Direita acusa Centeno de ter “agenda” para Belém e “fragilizar” Banco de Portugal
A previsão “isolada” de Mário Centeno causou “estranheza”. CDS e IL falam em “agenda” e “ambição mal disfarçada” do ex-ministro das Finanças, que ainda não desfez o tabu de uma candidatura a Belém.
Uma "agenda" em torno de um tabu não desfeito que "mina profundamente a credibilidade e independência" do Banco de Portugal. Foi assim que, à direita, foram recebidas as previsões de Mário Centeno sobre o défice para os próximos anos. Além da estranheza pela circunstância de as projecções do governador estarem "isoladas" das previsões das restantes instituições nacionais e internacionais, neste espectro político aponta-se uma ambição "mal disfarçada" de Centeno em relação à corrida presidencial.

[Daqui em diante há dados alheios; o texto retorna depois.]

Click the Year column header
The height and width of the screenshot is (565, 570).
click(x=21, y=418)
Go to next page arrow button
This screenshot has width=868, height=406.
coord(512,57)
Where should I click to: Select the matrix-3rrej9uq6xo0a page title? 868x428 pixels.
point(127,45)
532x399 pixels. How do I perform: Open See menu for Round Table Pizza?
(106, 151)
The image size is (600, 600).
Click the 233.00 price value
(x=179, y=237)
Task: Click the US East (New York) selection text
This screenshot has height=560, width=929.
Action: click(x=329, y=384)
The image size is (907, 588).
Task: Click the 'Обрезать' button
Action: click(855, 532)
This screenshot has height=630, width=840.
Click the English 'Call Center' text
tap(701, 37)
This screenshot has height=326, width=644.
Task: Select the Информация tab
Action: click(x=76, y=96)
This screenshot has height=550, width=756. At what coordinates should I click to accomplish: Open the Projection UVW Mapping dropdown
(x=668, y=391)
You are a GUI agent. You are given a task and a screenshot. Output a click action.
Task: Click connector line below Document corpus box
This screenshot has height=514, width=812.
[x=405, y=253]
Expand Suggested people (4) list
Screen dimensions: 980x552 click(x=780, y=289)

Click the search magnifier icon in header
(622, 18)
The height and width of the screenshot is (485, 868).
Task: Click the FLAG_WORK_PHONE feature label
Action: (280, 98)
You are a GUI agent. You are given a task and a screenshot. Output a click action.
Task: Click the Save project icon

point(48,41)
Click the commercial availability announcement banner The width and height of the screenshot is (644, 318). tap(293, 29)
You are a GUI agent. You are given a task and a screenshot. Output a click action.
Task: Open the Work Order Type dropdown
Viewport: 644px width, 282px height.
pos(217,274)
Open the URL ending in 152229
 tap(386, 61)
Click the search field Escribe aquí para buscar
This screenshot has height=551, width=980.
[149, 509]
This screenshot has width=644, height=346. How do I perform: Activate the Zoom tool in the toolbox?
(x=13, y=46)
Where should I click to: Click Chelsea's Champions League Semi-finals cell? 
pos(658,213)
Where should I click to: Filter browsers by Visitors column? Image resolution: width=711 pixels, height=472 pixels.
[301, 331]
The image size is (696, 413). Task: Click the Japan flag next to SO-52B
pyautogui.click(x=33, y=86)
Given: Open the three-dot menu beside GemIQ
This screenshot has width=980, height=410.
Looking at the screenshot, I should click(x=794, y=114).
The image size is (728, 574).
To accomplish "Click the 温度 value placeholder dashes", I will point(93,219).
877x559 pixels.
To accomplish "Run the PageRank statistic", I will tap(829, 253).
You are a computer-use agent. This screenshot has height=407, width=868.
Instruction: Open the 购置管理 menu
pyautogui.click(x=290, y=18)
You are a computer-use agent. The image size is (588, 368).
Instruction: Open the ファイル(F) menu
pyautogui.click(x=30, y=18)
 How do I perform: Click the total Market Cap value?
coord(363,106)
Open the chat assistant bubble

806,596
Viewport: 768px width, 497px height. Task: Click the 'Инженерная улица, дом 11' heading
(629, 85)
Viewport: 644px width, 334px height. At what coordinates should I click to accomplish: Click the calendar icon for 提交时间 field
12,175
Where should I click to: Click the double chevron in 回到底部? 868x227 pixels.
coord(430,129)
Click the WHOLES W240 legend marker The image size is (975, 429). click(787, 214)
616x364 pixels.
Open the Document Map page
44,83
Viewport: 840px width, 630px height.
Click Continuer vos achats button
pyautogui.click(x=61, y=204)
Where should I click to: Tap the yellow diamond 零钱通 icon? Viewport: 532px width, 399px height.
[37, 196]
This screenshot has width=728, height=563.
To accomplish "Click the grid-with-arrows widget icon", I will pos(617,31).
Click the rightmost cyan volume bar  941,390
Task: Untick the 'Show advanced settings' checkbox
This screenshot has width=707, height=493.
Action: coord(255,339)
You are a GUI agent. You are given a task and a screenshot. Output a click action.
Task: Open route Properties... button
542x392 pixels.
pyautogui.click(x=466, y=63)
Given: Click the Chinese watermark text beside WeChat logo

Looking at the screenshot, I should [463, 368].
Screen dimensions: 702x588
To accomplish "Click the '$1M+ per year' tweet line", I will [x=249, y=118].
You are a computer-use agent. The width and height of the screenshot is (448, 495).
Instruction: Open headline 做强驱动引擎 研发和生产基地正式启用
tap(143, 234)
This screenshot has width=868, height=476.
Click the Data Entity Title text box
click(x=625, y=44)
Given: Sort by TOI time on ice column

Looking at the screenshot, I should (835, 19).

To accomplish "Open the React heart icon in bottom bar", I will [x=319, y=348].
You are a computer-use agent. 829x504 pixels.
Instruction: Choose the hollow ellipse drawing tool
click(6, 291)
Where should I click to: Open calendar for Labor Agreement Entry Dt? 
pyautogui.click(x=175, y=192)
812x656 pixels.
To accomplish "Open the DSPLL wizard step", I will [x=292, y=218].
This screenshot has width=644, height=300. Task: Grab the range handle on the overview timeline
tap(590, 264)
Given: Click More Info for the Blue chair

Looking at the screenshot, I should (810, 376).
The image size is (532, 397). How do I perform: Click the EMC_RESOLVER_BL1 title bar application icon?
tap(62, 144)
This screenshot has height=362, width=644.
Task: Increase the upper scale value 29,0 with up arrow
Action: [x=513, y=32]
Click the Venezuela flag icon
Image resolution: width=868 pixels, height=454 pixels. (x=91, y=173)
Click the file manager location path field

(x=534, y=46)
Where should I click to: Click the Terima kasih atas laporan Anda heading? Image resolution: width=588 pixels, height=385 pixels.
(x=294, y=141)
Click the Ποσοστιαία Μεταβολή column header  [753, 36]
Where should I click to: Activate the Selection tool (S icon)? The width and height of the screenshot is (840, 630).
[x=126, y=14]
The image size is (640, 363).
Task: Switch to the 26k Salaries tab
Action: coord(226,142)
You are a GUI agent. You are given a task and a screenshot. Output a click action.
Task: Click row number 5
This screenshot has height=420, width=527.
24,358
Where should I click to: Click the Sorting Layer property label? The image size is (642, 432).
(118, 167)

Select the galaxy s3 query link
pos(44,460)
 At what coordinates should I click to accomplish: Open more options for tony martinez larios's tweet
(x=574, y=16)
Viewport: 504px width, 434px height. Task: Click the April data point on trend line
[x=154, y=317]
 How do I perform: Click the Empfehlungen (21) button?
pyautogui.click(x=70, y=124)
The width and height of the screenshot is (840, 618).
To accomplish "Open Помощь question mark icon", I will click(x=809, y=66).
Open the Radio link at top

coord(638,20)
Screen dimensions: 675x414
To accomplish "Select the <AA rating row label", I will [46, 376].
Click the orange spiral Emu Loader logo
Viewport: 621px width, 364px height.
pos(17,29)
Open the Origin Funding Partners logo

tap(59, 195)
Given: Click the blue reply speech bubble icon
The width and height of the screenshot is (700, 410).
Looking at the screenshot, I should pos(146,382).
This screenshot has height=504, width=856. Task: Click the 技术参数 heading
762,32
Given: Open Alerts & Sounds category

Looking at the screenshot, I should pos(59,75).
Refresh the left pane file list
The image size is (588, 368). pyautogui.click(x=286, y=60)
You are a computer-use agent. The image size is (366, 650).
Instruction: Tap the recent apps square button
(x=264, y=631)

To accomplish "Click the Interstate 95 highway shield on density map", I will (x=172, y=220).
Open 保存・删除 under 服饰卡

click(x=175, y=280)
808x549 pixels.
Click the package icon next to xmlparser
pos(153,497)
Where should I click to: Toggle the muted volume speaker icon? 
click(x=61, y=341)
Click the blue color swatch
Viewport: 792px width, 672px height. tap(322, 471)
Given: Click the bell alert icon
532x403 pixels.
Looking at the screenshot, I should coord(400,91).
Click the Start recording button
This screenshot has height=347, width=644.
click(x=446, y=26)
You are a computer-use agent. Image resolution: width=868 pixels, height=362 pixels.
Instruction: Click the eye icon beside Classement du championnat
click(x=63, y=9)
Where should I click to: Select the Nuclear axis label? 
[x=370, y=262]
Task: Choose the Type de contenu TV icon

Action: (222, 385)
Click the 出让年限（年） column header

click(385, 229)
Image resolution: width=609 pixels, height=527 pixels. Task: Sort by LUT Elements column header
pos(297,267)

Na última sexta-feira, o Banco de Portugal apontou para um regresso aos défices nos próximos anos, a começar já em 2025, com uma projecção de um resultado negativo de 0,1%. A instituição liderada por Mário Centeno avisa que o país pode violar as novas regras orçamentais europeias se não forem postas em prática medidas de consolidação. O ministro das Finanças, Joaquim Miranda Sarmento, disse nesta segunda-feira manter "total confiança" na previsão do executivo de um excedente orçamental para o próximo ano.
Ao PÚBLICO, o deputado do PSD António Rodrigues diz não acreditar que um governador "pudesse alterar a sua perspectiva sobre os números pela questão ideológica ou para causar algum embaraço ao Governo", mas considera "estranhíssimo" que "todas as instituições nacionais e internacionais tenham uma perspectiva diferente". "Seria gravíssimo se o fizesse para sufragar a sua potencial candidatura", considera. "A independência do Banco de Portugal tem de se manter", conclui.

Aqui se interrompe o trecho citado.